In 2014, just 8% of the directors Pascal hired were women. How is a director supposed to know her worth in that climate? When she cannot get hired to begin with? And the picture isn’t much better for women screenwriters either. I’ve heard from studio execs that reps don’t even put their women clients up for jobs the execs would be willing to hire them for, or the reps don’t push them hard enough, or the reps might think their dude clients are more of a home run for tentpoles, etc ad nauseum. There are so many failure points in the process of a woman getting paid in Hollywood before the point where she is able to “walk away” from a deal.

Which brings us back to the rats in our cages. No talent (rat) is ever negotiating directly with studio heads. Our agents are talking to them, and if they’re any good they have deep relationships with these people that extend way past any one project or client. In a different kind of industry, your market value might be determined by years on the job or programming skills or whatever. But in Hollywood, what determines your market value? Yes, for actors there’s some highly dubious scoring about whether international likes them (and foreign sales agents’s and financiers’s personal opinions and biases come into this big time). And for writers and directors, there’s your quote, meaning what you made on your last movie. And there’s how your last movie performed. All that goes into the negotiation. But beyond that, it’s just how much they like and want you. And how much someone else likes and wants you. Like any market valuation. There’s no app to consult or fair practices guide. It’s all just movie magic. If your rat handlers (reps) believe enough themselves — and do a successful enough job convincing your studio bosses that you are worth more than what they are offering, you may get more. But both sides have to believe it and feel like they are winning in the deal. But there’s no logic determining who is worth what. Is that actress worth more than that actor? Shrug. Will that writer do such a better job than some other writer that they’re worth this amount more? Which brings us back to those studies with the men’s and women’s names on the scripts, or the kids tests with the names on them …. Your agent has to believe you’re worth this much more. And your studio boss has to believe it. And you have to believe it. All this before Pascal’s “know your worth, walk away” leverage point.

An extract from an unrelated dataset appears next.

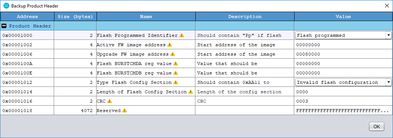Viewport: 393px width, 138px height.
Task: Click warning icon next to Active FW image address
Action: coord(170,45)
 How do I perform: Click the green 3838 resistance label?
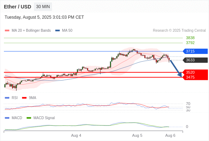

And here is the key to all this: once the reps come to the talent with a negotiated deal, it’s all but a done deal. Like I said, negotiating is about imperfect information. In this case, it’s about the client not being privy to all the different loyalties and conversations and other projects in the pipeline and other clients and other (possibly better) movies she might do that usually she doesn’t even know about, trade-offs, promises, and unconscious biases that might have made both the reps and the studio boss stand a little further back from you the rat, talk a little different about you the rat, lower expectations for your chances of running through the maze. A great rep will push hard to strike the very best deal they can (and I love my reps). But Hollywood deal-making is the most psychological game there is. Your reps usually present the deal to you as “this is the best we could get and this is it.” Very few women actors, writers and directors are going to navigate the months-long slalom of getting to that point and then walk away. Because who’s to say whether there’s a better deal elsewhere (your agency won’t tell you that) or whether the studio actually will pay more (is Pascal saying we’re supposed to walk to find out?)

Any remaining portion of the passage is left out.